智能纳米载体对于精密纳米医学领域中的高效光动力疗法(PDT)尤为重要。然而,在探索针对缺氧肿瘤的有效PDT治疗方面仍然存在着严峻的挑战。在本文中,展示了用于光诱导的缺氧肿瘤消融的光触发簇状聚合物囊泡,它们能够深入地渗透到肿瘤中,并在光照射时同时提供氧气。过氧化氢(H 2 O 2)和聚(酰胺基胺)树枝状大分子结合二氢卟酚e6 /环戊二酸酯(CC-PAMAM)与反应性氧物种反应性三嵌段共聚物共组装到聚合物囊泡中。在805 nm照射下,囊泡表现出光触发的热效应,能够分解H将2 O 2转换为O 2,可明显确保减轻肿瘤处的缺氧。在660 nm辐照之后,在光辐照下,通过单线态氧介导的共聚物裂解,囊泡迅速失稳,从而使光敏CC-PAMAM从囊泡腔中释放出来,然后在渗透性差的肿瘤中深度渗透。

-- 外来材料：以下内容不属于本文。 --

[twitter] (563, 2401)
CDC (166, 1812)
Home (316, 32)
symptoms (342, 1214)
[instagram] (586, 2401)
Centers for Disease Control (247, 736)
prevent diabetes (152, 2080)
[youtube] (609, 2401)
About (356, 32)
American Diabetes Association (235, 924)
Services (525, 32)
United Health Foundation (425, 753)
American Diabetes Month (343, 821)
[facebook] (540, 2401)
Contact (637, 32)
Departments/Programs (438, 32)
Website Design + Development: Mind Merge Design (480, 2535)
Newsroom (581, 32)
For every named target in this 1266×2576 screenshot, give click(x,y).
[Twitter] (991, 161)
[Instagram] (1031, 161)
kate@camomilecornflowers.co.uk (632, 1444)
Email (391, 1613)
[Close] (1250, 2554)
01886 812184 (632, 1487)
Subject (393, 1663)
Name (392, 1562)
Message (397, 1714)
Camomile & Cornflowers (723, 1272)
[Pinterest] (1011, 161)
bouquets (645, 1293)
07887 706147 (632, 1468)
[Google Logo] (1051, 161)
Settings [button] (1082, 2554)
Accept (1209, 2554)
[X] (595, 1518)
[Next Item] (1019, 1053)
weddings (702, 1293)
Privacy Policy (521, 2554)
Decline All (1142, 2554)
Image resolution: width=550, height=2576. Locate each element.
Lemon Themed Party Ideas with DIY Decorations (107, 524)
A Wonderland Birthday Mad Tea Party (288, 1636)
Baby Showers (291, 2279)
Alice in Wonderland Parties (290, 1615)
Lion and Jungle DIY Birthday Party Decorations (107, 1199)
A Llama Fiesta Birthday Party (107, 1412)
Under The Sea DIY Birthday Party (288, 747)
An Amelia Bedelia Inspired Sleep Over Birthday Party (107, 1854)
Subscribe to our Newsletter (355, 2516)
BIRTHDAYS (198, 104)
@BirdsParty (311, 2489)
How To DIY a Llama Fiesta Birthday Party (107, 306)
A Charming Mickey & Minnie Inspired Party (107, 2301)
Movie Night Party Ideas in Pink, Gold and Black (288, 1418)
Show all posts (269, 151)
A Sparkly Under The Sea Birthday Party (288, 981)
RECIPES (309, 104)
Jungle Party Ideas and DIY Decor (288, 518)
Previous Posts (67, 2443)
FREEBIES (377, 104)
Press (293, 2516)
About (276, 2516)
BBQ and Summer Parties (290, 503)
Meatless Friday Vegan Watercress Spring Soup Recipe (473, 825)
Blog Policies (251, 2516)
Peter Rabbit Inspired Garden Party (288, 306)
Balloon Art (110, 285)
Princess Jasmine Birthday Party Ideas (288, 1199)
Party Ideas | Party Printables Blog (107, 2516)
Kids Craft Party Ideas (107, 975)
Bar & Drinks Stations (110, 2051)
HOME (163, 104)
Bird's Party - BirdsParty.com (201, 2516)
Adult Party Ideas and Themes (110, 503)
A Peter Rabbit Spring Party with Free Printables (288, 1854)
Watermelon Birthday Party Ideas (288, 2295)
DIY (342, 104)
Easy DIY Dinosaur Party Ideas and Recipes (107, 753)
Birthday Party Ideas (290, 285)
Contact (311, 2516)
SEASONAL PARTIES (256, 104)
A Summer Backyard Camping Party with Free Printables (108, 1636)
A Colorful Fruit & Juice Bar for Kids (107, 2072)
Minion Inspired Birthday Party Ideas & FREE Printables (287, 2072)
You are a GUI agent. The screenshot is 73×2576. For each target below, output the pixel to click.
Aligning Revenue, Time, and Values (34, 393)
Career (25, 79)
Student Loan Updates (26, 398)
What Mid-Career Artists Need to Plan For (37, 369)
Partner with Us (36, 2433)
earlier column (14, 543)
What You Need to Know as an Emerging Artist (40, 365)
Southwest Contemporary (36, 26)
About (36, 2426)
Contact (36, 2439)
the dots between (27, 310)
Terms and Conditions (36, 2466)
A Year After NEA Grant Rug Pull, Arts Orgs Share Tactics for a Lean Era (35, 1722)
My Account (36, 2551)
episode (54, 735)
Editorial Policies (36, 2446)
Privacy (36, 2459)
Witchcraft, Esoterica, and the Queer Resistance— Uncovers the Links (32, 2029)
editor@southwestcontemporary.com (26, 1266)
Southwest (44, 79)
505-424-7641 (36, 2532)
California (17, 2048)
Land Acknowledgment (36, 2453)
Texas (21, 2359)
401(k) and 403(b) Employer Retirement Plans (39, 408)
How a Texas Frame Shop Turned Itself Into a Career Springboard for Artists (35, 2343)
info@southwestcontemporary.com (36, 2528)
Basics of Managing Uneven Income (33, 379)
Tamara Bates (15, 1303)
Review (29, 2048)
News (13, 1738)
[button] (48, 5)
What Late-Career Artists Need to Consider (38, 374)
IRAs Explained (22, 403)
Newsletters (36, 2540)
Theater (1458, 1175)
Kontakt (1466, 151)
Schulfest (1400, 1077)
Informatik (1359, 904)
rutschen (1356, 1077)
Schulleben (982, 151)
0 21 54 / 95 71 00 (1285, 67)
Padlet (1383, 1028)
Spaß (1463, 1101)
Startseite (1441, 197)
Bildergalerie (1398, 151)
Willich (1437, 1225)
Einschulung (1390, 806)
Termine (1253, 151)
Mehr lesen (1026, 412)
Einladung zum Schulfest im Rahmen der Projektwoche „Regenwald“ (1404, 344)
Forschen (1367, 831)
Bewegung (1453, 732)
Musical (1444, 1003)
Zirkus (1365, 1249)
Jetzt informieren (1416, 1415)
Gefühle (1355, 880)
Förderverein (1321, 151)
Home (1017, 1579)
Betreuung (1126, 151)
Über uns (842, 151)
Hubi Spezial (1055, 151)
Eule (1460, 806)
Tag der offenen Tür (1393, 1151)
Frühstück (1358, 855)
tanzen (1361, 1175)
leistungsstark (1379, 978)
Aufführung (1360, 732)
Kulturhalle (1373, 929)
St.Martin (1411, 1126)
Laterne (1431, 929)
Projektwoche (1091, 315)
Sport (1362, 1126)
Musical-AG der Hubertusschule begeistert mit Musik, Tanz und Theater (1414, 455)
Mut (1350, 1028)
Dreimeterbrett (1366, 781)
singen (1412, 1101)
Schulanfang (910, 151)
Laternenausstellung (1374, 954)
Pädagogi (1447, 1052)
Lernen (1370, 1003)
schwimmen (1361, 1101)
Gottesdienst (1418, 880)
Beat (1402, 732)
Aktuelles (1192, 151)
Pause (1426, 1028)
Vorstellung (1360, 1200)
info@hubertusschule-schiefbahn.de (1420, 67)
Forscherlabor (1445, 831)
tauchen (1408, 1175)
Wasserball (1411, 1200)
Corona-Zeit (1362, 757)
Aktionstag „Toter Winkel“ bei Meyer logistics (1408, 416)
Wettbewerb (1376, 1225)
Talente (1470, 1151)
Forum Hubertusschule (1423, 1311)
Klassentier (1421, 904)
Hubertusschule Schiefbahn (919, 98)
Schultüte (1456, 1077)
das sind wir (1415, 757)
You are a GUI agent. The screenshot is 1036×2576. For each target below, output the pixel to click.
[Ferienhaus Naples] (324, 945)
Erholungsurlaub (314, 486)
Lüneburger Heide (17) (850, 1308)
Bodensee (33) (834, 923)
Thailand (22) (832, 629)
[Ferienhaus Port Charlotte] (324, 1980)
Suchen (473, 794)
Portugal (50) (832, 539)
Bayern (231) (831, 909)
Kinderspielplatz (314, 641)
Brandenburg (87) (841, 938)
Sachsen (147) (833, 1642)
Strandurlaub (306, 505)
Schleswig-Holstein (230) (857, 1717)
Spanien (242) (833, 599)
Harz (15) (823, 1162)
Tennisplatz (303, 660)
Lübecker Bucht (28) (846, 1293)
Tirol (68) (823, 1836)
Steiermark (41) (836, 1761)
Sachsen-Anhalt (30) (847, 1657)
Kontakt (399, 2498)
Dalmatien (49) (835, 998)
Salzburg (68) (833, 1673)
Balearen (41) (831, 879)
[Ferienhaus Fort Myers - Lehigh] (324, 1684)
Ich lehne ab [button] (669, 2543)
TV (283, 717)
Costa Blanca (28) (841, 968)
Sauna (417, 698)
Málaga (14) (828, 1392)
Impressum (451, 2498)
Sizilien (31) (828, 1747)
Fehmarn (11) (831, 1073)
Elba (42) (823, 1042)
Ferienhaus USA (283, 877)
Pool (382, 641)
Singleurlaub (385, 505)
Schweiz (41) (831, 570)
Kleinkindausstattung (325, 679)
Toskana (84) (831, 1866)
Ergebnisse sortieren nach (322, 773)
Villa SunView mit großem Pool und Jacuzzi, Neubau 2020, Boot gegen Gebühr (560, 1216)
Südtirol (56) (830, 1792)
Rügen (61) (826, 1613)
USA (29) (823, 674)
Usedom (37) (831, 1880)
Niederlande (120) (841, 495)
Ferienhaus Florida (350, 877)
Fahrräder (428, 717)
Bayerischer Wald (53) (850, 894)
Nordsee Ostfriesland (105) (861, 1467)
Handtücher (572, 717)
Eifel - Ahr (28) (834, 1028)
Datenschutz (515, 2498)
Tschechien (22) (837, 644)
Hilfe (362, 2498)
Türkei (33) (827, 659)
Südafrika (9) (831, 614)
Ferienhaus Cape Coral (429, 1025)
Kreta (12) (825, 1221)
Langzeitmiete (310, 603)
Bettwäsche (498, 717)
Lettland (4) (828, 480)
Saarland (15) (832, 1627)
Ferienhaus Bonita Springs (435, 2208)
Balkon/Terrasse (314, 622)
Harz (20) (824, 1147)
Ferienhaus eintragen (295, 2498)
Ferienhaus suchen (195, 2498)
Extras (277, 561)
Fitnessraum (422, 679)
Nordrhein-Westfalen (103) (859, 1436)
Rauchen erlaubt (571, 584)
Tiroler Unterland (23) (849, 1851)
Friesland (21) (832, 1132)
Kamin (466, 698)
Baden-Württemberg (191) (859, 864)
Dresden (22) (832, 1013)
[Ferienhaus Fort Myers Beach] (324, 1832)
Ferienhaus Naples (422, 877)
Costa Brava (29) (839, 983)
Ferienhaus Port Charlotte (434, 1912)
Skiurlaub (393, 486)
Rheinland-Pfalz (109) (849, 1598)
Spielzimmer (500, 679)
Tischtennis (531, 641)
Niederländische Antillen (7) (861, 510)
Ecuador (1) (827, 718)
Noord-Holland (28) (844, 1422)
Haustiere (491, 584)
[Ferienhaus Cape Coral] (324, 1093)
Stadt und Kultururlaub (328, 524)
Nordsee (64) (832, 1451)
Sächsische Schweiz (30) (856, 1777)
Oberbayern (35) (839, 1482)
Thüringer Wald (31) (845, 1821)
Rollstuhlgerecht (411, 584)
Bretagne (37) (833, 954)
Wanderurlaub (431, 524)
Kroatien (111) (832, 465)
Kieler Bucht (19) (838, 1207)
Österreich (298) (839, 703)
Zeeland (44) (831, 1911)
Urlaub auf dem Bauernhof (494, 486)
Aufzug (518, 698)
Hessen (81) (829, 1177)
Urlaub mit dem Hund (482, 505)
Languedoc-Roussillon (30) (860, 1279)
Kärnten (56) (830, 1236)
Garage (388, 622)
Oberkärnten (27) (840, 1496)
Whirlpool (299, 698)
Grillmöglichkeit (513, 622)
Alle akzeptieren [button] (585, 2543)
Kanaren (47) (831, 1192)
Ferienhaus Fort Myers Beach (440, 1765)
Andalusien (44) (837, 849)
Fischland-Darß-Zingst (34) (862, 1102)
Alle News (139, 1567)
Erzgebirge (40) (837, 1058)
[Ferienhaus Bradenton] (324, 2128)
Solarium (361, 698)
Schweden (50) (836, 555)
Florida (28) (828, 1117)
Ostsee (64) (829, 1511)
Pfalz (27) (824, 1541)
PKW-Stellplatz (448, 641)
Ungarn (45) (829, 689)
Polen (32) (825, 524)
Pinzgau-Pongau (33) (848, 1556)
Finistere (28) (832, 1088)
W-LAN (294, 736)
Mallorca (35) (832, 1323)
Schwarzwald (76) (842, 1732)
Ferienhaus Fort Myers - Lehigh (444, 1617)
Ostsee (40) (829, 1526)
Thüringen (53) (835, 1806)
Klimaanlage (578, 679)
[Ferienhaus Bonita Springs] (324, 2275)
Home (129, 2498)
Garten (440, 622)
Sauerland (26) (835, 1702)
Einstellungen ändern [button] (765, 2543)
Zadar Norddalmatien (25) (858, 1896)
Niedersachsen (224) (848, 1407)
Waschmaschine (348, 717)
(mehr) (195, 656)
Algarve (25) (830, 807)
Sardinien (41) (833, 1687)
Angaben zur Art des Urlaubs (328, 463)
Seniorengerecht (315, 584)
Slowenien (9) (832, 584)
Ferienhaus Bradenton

因此,具有自供氧和深层组织穿透性的光触发囊泡通过光动力损伤实现了对缺氧性低渗透性胰腺肿瘤的完全消融。这些发现代表了针对缺氧肿瘤的有效光诱导治疗的通用且智能的纳米平台。
更新日期:2017-07-24
中文翻译:
轻触发的簇状囊泡,具有自供氧和组织穿透性,可用于对缺氧肿瘤进行光动力治疗。
智能纳米载体对于精密纳米医学领域中的高效光动力疗法(PDT)尤为重要。然而,在探索针对缺氧肿瘤的有效PDT治疗方面仍然存在着严峻的挑战。在本文中,展示了用于光诱导的缺氧肿瘤消融的光触发簇状聚合物囊泡,它们能够深入地渗透到肿瘤中,并在光照射时同时提供氧气。过氧化氢(H 2 O 2)和聚(酰胺基胺)树枝状大分子结合二氢卟酚e6 /环戊二酸酯(CC-PAMAM)与反应性氧物种反应性三嵌段共聚物共组装到聚合物囊泡中。在805 nm照射下,囊泡表现出光触发的热效应,能够分解H将2 O 2转换为O 2,可明显确保减轻肿瘤处的缺氧。在660 nm辐照之后,在光辐照下,通过单线态氧介导的共聚物裂解,囊泡迅速失稳,从而使光敏CC-PAMAM从囊泡腔中释放出来,然后在渗透性差的肿瘤中深度渗透。因此,具有自供氧和深层组织穿透性的光触发囊泡通过光动力损伤实现了对缺氧性低渗透性胰腺肿瘤的完全消融。这些发现代表了针对缺氧肿瘤的有效光诱导治疗的通用且智能的纳米平台。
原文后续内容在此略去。